Rep. Mike Bost, R-Ill., the top Republican on the House Veterans Affairs Committee, is looking for answers about the impact of the Change Healthcare hack on veterans.

Rep. Mike Bost, R-Ill., the top Republican on the House Veterans Affairs Committee, is looking for answers about the impact of the Change Healthcare hack on veterans. Bill Clark/CQ-Roll Call, Inc via Getty Images

Rep. Mike Bost, R-Ill., said the company has “impact attestations” on those affected but won’t provide them to VA.

The top lawmaker on the House Veterans’ Affairs Committee called out UnitedHealth Group CEO Andrew Witty for not providing the Department of Veterans Affairs with information about veteran data that might have been stolen during the February ransomware attack on the company’s Change Healthcare unit, despite reportedly knowing further details about the breach. 

The cyberattack on Change Healthcare, the nation’s largest healthcare payment system, disrupted prescription services and provider payments at hospitals and medical facilities across the country. The company ultimately made a $22 million ransom payment, although the attackers claimed they stole six terabytes of patient data from the company. 

In an April 18 letter to Witty that was publicly released on Thursday, Rep. Mike Bost, R-Ill. — the chair of the House panel — said Kurt DelBene, VA’s chief information officer, had written him to say that Change Healthcare told the department in March that “impact attestations were available” on the stolen data but that the company said it would provide that information “to all customers at a later date.” DelBene said the company did not give VA a timeline for providing that data. 

“I find it impossible to understand why [Change Healthcare] believes it is acceptable to tell VA that they know who was impacted by the attack, but they won’t provide any details or even commit to a timeline,” Bost wrote. “Until [Change Healthcare] does so, there is nothing VA can do to alert veterans or help them protect themselves from fraud, scam or identify theft attempts. This undermines VA’s efforts, when the agency is still reeling from the impacts of critical systems and interfaces going offline.”

Witty told lawmakers during a Senate Finance Committee hearing on Wednesday that UnitedHealth would send breach notifications to all affected patients in the coming weeks.

During an April press conference, VA Secretary Denis McDonough said “there's no confirmation yet” that veteran data was stolen during the attack but that the department proactively sent an email to over 15 million veterans and their families to alert them about the cyber incident and provide them with information on tools and resources they can use to protect their personal information. 

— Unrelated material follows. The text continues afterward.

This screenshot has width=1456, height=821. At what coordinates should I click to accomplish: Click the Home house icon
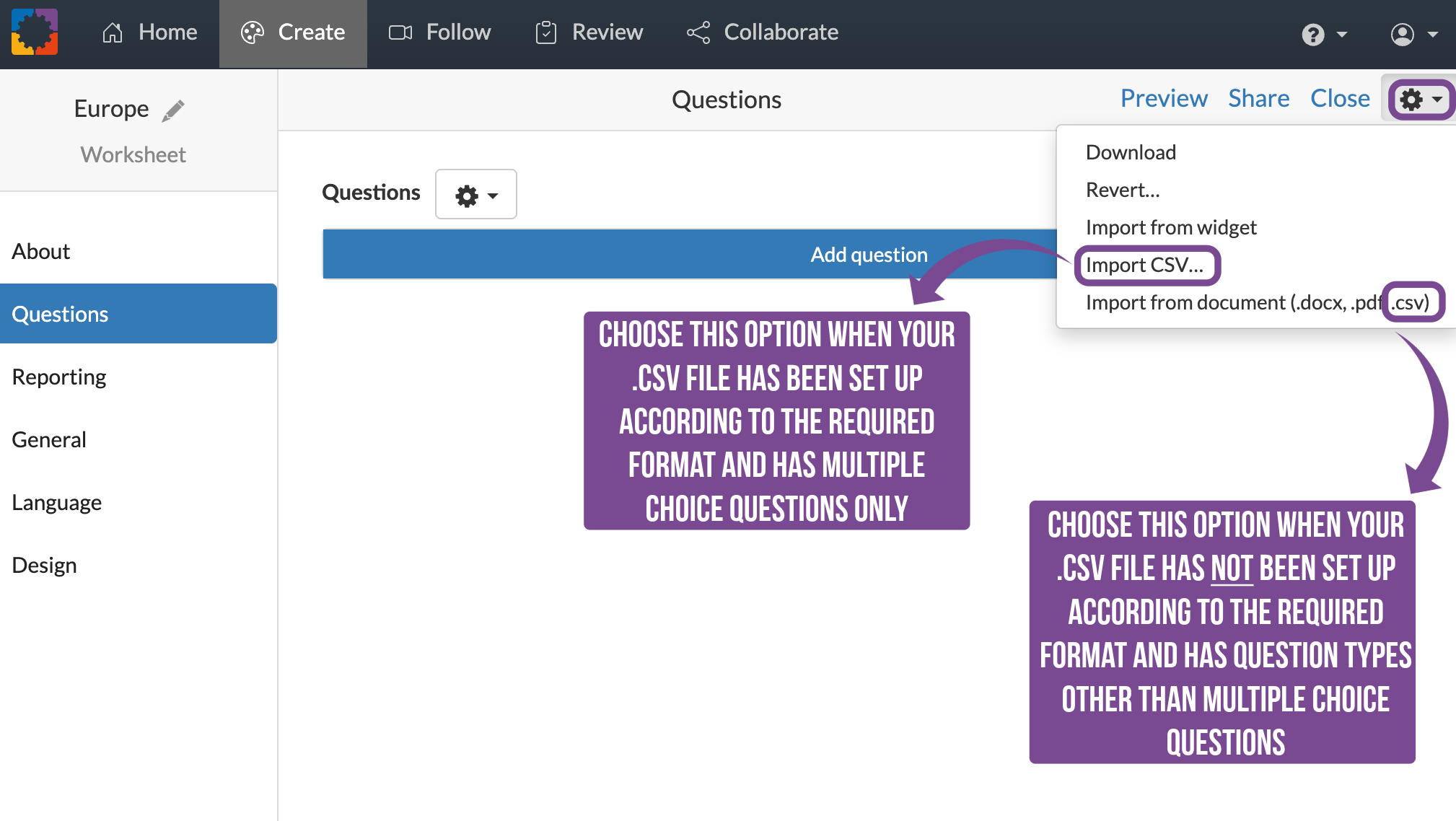point(113,32)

A VA spokesman told Nextgov/FCW last month that the attack did not cause “any adverse impact on patient care or outcomes,” although it did knock several of the department’s IT systems and other platforms offline. VA is still working to restore all of its affected systems.

A spokesperson for Sen. Jon Tester, D-Mont. — chairman of the Senate Veterans’ Affairs Committee — said the senator has also been monitoring the attack’s impact on VA and is “working to ensure that Change Healthcare cooperates with VA to share information about any veteran or other VA data that was compromised as part of the attack.”